Business News Digital Labels & Publishers

Universal’s DIY distributor introduces A&R process, drops a chunk of its current artists

By | Published on Friday 20 May 2022


Universal Music’s DIY distribution service Spinnup is revamping to become a “fully curated invite-only artist discovery and music distribution platform”. Which basically means the music distribution service will only be available to a select group of artists. And current Spinnup users not in that select group will need to find another distributor pronto.

According to Hypebot, Spinnup sent an email to its current userbase on Wednesday which announced that it is “changing from an open DIY music distribution service to a curated artist discovery and distribution platform. This means we will be reducing the number of artists on the platform as we move into this new chapter”.

Expanding on what that means on a special FAQ page on its website, Spinnup says: “Artists who are leaving Spinnup are being asked to take down their releases and transfer to a new distributor by 19 Jul 2022, after that date we will need to begin taking down any remaining live releases from departing artists”.

Universal originally launched its DIY distribution service in Sweden back in 2013, before rolling it out globally, with on-the-ground support in a number of other European markets, including the UK.

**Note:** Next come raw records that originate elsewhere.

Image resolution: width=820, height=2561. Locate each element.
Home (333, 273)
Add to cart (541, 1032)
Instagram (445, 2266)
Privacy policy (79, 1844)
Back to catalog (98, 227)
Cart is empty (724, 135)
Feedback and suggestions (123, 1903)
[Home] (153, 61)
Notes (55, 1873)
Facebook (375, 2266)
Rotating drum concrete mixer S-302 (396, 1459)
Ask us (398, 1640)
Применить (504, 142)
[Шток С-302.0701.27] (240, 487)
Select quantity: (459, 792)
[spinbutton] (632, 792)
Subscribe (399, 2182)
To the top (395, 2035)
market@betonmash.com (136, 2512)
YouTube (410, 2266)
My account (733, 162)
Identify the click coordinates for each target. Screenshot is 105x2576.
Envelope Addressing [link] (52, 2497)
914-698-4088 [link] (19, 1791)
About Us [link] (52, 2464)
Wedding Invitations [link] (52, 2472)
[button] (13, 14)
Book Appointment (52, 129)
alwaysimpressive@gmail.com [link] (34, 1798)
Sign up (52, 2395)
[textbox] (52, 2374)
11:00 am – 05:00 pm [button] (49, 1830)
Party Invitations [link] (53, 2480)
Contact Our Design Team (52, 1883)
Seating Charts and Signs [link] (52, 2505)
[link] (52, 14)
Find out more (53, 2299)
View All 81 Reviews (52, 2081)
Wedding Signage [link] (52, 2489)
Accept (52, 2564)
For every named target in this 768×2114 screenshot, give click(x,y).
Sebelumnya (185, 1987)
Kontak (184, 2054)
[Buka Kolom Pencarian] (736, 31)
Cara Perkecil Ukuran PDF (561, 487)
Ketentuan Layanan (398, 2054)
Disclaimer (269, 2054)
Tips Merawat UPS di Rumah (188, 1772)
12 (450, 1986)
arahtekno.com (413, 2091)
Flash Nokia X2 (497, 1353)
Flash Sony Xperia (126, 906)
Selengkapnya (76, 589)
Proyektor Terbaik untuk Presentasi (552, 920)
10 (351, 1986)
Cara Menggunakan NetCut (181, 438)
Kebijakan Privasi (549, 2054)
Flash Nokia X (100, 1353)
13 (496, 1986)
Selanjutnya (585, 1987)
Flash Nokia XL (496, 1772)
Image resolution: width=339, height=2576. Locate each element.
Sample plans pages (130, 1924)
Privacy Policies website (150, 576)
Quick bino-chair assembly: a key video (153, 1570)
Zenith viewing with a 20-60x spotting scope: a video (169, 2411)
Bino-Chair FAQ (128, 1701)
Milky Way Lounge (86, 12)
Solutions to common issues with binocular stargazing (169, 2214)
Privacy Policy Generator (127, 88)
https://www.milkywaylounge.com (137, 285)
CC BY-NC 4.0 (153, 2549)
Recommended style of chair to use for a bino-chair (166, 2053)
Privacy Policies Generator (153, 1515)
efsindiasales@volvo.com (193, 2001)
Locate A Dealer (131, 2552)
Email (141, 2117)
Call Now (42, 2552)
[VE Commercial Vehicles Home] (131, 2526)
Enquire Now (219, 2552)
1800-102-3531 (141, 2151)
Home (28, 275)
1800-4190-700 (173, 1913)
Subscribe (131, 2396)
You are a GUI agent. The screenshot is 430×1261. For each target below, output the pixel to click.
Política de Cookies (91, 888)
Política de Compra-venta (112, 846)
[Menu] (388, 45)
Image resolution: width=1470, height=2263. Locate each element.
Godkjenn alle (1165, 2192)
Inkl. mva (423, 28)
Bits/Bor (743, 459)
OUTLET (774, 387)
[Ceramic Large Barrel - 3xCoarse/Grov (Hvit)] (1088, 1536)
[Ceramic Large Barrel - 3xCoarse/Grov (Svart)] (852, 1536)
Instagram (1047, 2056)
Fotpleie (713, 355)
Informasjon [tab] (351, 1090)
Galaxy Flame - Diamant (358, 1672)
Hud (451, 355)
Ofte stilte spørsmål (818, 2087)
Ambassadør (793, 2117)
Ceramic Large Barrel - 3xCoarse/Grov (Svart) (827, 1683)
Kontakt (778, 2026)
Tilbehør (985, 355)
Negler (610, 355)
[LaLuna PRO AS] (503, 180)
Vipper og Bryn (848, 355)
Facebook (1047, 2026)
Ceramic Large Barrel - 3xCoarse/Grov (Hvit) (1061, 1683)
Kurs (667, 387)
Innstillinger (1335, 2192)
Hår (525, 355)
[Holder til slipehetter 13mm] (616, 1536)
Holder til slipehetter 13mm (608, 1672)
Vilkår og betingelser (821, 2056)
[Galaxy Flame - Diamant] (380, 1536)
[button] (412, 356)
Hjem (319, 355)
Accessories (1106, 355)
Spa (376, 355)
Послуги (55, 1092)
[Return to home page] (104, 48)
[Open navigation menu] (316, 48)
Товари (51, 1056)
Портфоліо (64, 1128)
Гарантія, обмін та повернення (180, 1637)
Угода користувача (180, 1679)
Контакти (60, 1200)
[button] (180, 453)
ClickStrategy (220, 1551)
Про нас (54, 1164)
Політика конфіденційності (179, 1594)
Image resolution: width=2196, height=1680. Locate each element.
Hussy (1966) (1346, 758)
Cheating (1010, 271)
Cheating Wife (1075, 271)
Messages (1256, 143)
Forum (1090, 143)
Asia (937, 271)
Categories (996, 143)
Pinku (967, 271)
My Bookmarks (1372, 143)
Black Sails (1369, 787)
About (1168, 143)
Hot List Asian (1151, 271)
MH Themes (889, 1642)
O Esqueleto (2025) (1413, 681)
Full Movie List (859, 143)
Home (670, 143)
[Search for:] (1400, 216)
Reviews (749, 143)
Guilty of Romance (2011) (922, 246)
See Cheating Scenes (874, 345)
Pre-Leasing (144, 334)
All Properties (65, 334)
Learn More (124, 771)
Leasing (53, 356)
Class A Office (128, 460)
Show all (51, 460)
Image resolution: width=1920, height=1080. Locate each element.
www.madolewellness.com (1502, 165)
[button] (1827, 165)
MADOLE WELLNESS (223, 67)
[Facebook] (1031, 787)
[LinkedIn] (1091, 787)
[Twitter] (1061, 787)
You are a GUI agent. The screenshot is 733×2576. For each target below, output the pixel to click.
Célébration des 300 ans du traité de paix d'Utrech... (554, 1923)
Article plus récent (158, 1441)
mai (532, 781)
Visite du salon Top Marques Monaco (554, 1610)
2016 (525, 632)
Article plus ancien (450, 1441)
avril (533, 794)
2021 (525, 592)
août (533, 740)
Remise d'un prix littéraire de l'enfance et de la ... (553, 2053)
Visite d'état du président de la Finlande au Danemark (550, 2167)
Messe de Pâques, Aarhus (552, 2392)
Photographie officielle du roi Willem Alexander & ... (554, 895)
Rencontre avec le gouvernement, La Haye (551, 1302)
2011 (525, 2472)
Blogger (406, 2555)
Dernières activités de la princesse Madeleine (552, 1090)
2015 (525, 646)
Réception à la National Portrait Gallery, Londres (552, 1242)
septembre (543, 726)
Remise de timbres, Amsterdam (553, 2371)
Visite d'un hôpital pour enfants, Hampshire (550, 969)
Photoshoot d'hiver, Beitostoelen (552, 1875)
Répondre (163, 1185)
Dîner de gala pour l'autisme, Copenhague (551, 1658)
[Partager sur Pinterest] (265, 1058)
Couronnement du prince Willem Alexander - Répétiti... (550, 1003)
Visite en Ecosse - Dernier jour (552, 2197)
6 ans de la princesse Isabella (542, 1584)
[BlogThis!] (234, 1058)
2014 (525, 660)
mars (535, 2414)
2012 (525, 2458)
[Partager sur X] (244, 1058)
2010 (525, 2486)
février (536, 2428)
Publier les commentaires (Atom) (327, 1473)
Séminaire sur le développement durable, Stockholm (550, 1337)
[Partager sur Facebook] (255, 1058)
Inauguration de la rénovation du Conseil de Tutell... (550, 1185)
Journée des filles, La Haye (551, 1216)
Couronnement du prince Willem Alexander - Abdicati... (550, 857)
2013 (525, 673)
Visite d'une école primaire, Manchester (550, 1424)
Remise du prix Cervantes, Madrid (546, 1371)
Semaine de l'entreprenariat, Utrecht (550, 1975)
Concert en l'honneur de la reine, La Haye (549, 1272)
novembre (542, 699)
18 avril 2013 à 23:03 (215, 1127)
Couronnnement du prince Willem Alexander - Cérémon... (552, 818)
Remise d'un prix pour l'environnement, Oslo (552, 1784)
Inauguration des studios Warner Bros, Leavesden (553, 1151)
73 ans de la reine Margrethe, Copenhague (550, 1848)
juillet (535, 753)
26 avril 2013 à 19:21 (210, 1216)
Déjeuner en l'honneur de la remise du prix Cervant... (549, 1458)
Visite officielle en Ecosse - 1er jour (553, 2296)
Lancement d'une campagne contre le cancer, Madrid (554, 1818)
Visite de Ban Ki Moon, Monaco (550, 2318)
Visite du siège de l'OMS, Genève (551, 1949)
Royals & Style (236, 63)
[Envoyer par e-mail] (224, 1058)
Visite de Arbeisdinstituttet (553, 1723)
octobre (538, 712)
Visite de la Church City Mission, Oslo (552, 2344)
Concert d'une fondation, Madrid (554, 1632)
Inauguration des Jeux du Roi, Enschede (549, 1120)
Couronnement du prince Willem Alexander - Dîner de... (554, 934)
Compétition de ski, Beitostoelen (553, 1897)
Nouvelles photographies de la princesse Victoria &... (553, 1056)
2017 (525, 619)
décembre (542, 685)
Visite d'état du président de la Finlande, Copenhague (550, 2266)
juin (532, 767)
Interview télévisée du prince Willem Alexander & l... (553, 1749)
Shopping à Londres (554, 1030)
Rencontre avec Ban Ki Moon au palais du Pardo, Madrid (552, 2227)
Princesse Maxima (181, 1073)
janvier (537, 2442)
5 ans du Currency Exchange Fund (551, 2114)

It worked like many other DIY distributors, making basic digital distribution available to any artist who wanted it in return for a flat fee, then passing on 100% of any royalties generated by plays on the streaming services.

Though, as a Universal-owned service, an extra selling point to DIY artists was that the major’s A&R teams would also use Spinnup as a talent-scouting platform. And, in 2020, the major said that its labels had formed more wide-ranging relationships with more than 80 artists who started out using its DIY distribution service.

With the big old revamp, Spinnup will become more like AWAL, which is now owned by Sony Music of course. AWAL has long operated a slightly different model to the other DIY distributors in that the service is not open to all and any artists.

Instead artists can apply to use the service, with a basic A&R process being employed to decide which music-makers can join the club. The AWAL site is also very upfront that many of the artists it works with were recommended to it by a trusted contacts within music industry, such as artist managers and lawyers.

AWAL also has three levels of service offering, with levels two and three – made available to a smaller group of artists – moving beyond basic DIY distribution to something more like label services.

Now its part of Sony, presumably AWAL artists on that journey up the hierarchy could also upstream to a Sony label – or possibly to the major’s other label services division The Orchard which might be in a position to offer more full-on marketing support.

It’s not clear if the revamped Spinnup might also adopt other aspects of the AWAL model, ie add other levels of service providing artists more support within the Spinnup ecosystem before any possible shift to a Universal label.